Influence of Polyamine Depletion Caused by α-Difluoromethylornithine, an Enzyme-activated Irreversible Inhibitor of Ornithine Decarboxylase, on Alkylation- and Carbamoylation-induced Cytotoxicity in 9L Rat Brain Tumor Cells in Vitro¹

Using a colony-forming efficiency assay, we studied the effect of polyamine depletion on the cytotoxicity of four nitrosoureas with different capacities to alkylate and/or carbamoylate biomolecules. 9L rat brain tumor cells were treated with 10 mm α-difluoromethylomithine for 48 hr before a 1-hr treatment with nitrosoureas. The cytotoxicity of 2-[3-(2-chloroethyl)-3-nitrosoureido]-d-glucopyranose, which alkylates and subsequently cross-links DNA but does not carbamoylate, was significantly increased by depletion of intracellular polyamines; the dose enhancement ratio of 1.3 is identical to that found for 1,3-bis(2-chloroethyl)-1-nitrosourea and 1-(2-chloroethyl)-3-trans-4-methylcyclohexyl-1-nitrosourea in previous studies. Addition of exogenous putrescine to polyamine-depleted 9L cells 24 hr before treatment prevented this phenomenon. In contrast, the cytotoxicity of 1,3-bis(trans-4-hydroxycyclohexyl)-1-nitrosourea, which carbamoylates only, was significantly decreased in polyamine-depleted cells.
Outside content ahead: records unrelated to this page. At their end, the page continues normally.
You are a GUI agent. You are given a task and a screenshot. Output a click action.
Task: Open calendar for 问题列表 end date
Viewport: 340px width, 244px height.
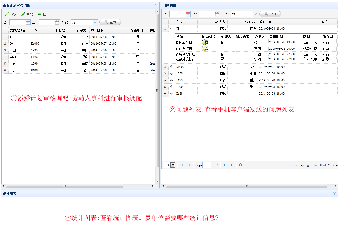pyautogui.click(x=217, y=14)
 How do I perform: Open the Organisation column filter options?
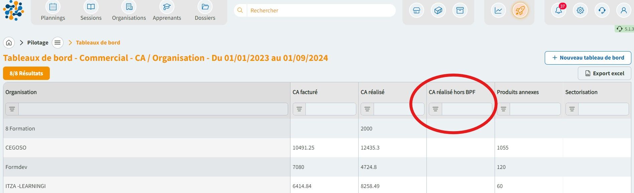(x=12, y=109)
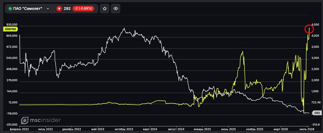Screen dimensions: 323x133
Task: Click the star favorite icon
Action: coord(105,8)
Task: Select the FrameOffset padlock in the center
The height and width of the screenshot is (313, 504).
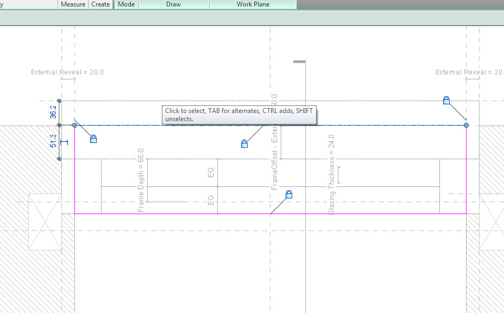Action: pos(244,143)
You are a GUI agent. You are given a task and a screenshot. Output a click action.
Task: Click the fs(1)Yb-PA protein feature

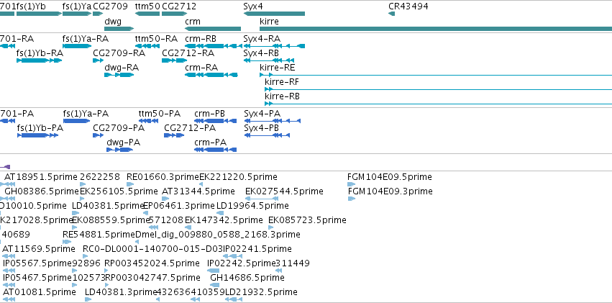[x=38, y=135]
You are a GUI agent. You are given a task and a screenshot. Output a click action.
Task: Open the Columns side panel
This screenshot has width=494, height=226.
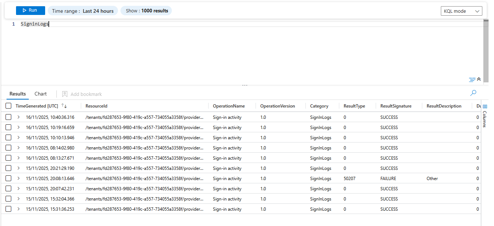(x=485, y=116)
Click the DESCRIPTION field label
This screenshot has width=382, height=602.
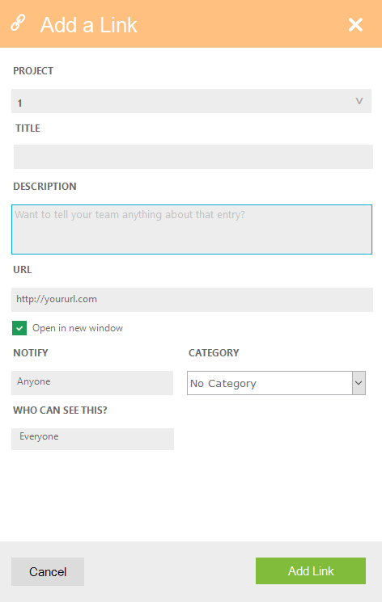click(x=45, y=186)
This compound alone reduced intracellular polyamine levels. Polyamine depletion did not affect the cytotoxicity of the monoalkylating nitrosoureas N-ethyl-N-nitrosourea and N-methyl-N-nitrosourea. Thus, polyamine depletion apparently potentiates the cytotoxicity only of chloroethylnitrosoureas that alkylate and cross-link.